As an added bonus, Dr. Anderson was an active participant throughout S4.
Session 1: Leveraging Ethernet Card Vulnerabilities in Field Devices, Digital Bond
Many field devices allow for unauthenticated firmware upload. If you can ping the Ethernet card, you can load firmware with the idea being this is for vendor firmware updates. This is not new information, but has been largely sloughed off because an attacker with logical access could typically read or write to the field device anyway. In our paper, Daniel Peck and I wanted to demonstrate it is in fact possible to load rogue firmware and discuss what an attacker could do with this capability.
We analyzed two devices from our lab, Rockwell Automation’s ControlLogix 1756 ENBT Ethernet module and the Koyo / Direct Logic H4-ECOM Ethernet modules. The paper discusses the tools and methods to learn the load in detail – - and two different methods were required since they had two different processors. We were able to upload our own firmware onto the devices showing served up web pages change as well as having the modules ping the network. Basic stuff, but what would an attacker do with this capability?

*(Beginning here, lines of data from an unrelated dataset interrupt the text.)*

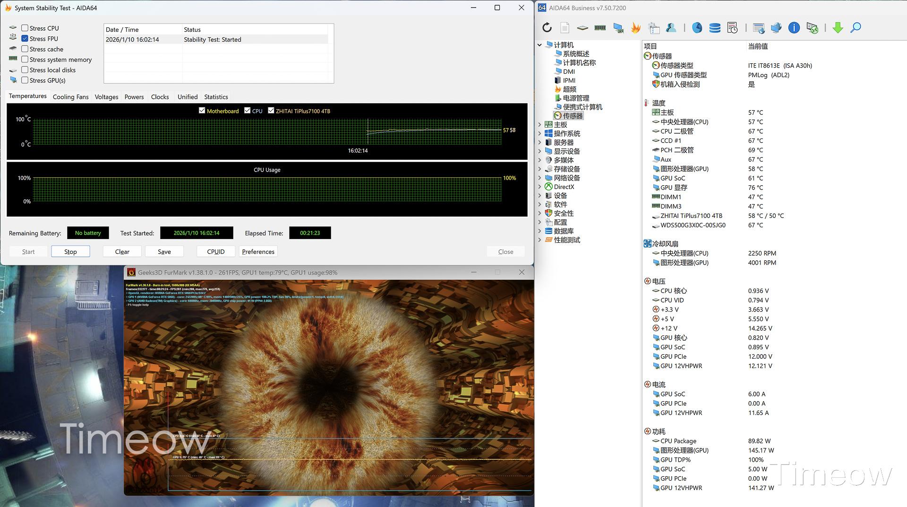Click the green download arrow icon
The height and width of the screenshot is (507, 907).
(838, 28)
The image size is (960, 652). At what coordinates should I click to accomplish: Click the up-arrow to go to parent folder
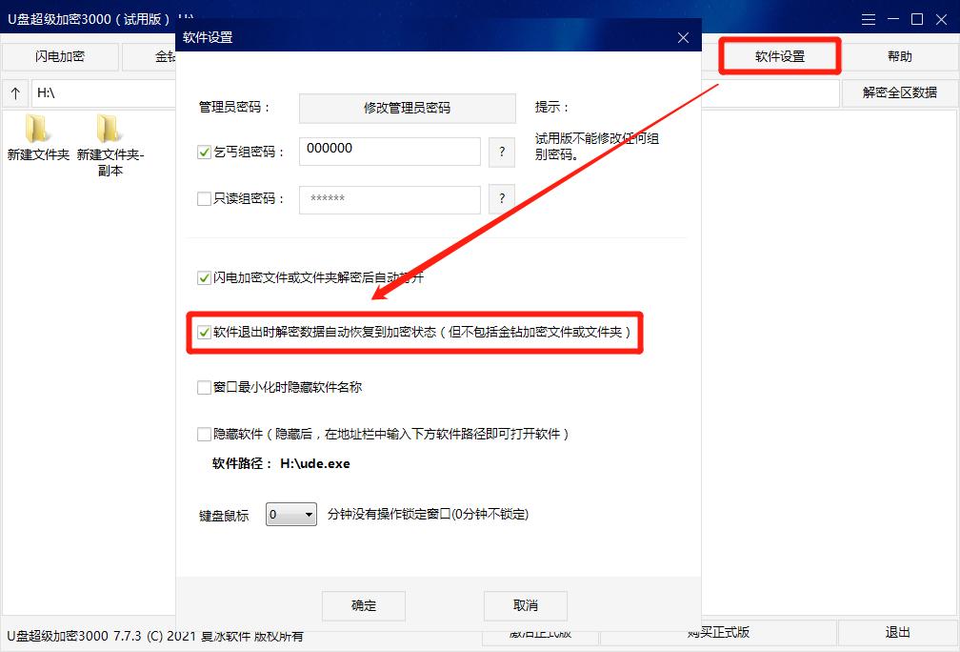point(15,93)

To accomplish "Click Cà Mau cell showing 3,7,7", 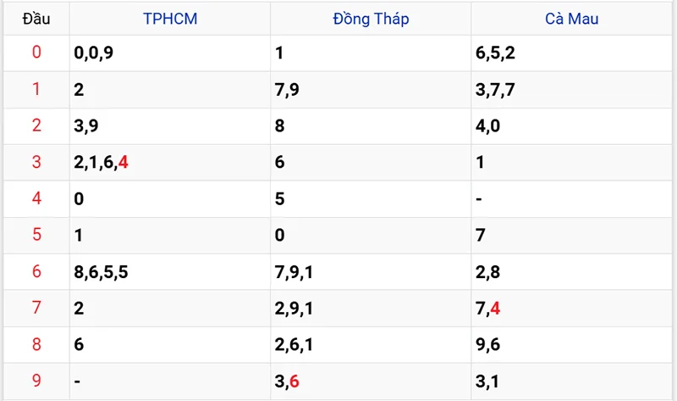I will 495,90.
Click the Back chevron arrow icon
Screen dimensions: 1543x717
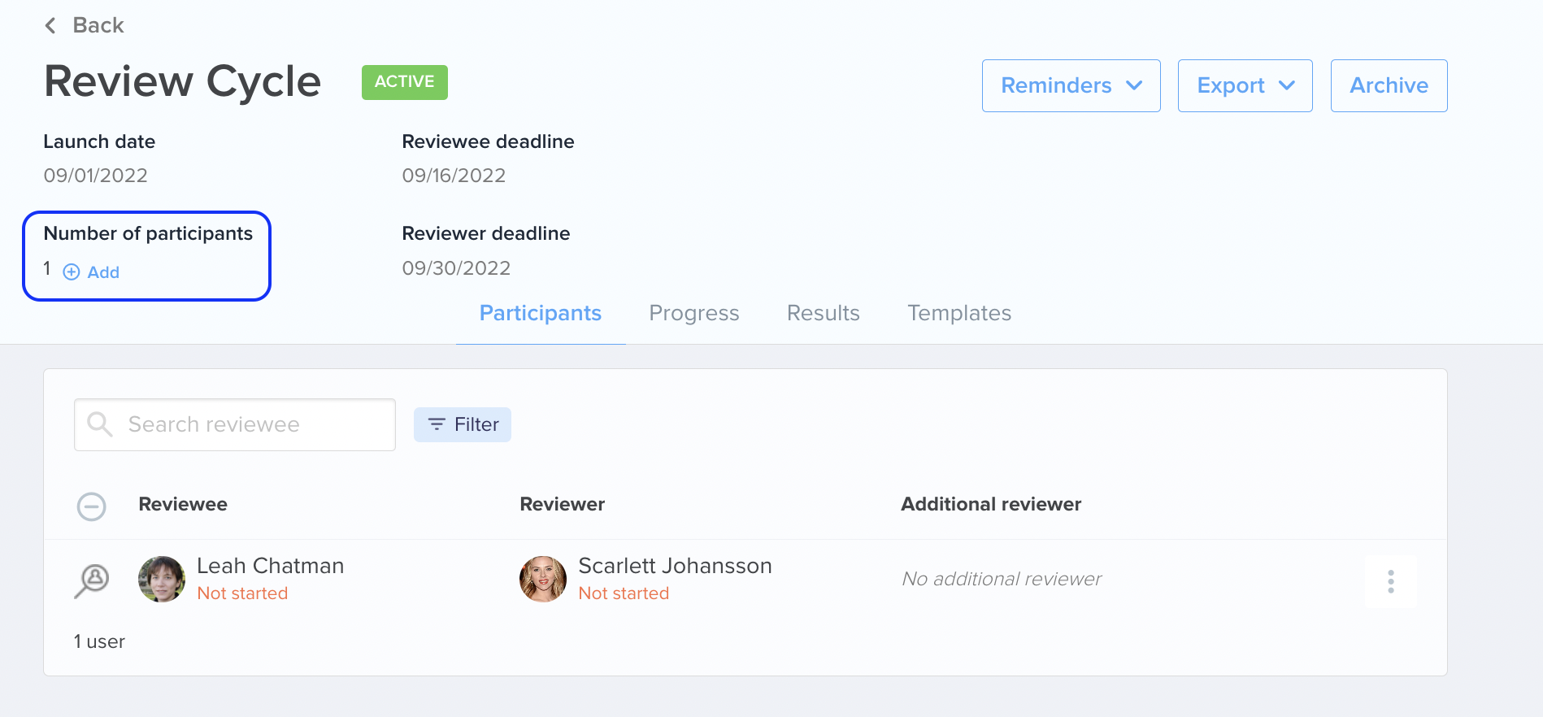click(50, 26)
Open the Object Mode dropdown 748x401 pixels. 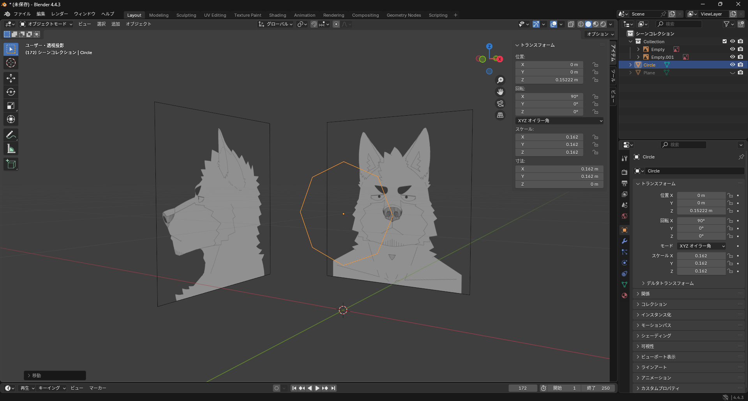point(46,24)
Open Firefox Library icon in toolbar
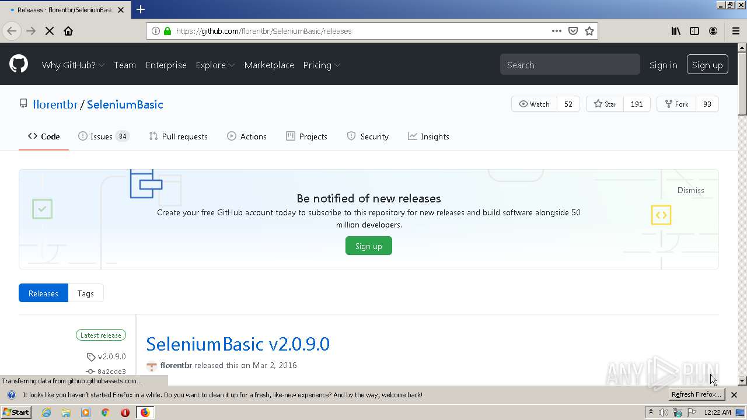 click(x=676, y=31)
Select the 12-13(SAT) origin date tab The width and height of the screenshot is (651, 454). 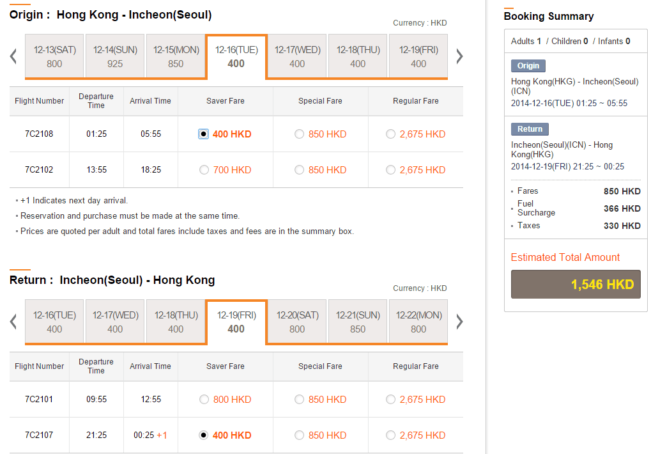(54, 56)
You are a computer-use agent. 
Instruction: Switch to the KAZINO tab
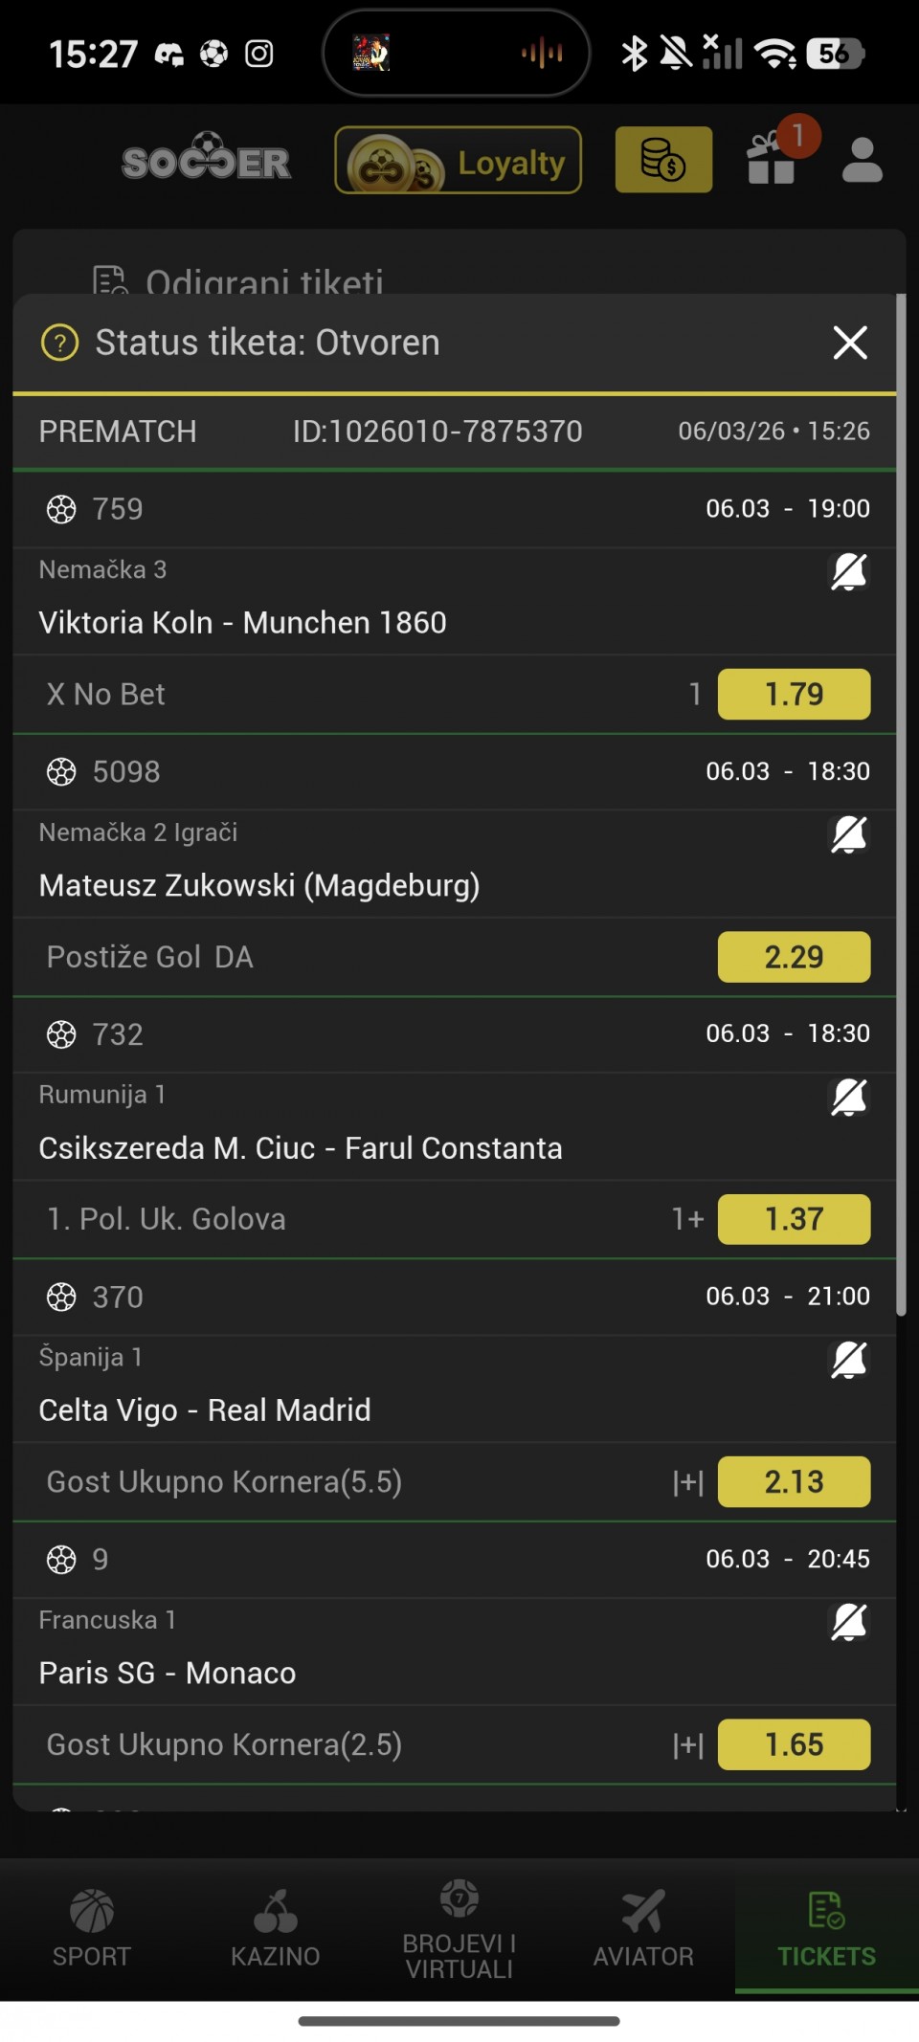(x=276, y=1927)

The paper discusses some possible attacks including disgruntled insider, delayed mass attack to cover tracks and allow for pre-staging, a field device worm to discover and compromise all field devices in the control system, and using the field device to attack workstations and servers on the network. Imagine fifty compromised field devices turning on the control center or ICCP business partners. Our last step is to complete our proof of concept field device worm that will identify other similar field devices, load rogue firmware on identified field devices, report back to the master, try to find other field devices, and await instructions. Still a bit of work to do in our coding of the propagation and reporting. We will post in a few weeks when this is done.
The last part of this paper discussed cross-site scripting vulns, orphaned code and other issues in the management protocols. These could be leveraged to attack any HMI or engineering work station that connected to a management resource.
Session 2 – Empirical Estimates of 0Day Vulnerabilities in Control Systems, INL
The team at INL, this time with an assist from Trevor McQueen at Harvey Mudd College, continues to put out some excellent metrics work. This year they used data from the Zero Day Initiative and iDefense to estimate the number of 0Day Vulnerabilities and the mean vulnerability lifespan. FYI – they defined a 0Day as a “vulnerability, in deployed software, that has been discovered by at least one person but has not yet been publicly announced or patched”.
A few interesting facts:
- The mean lifespan was 131.81 days for the 491 vulns in the study.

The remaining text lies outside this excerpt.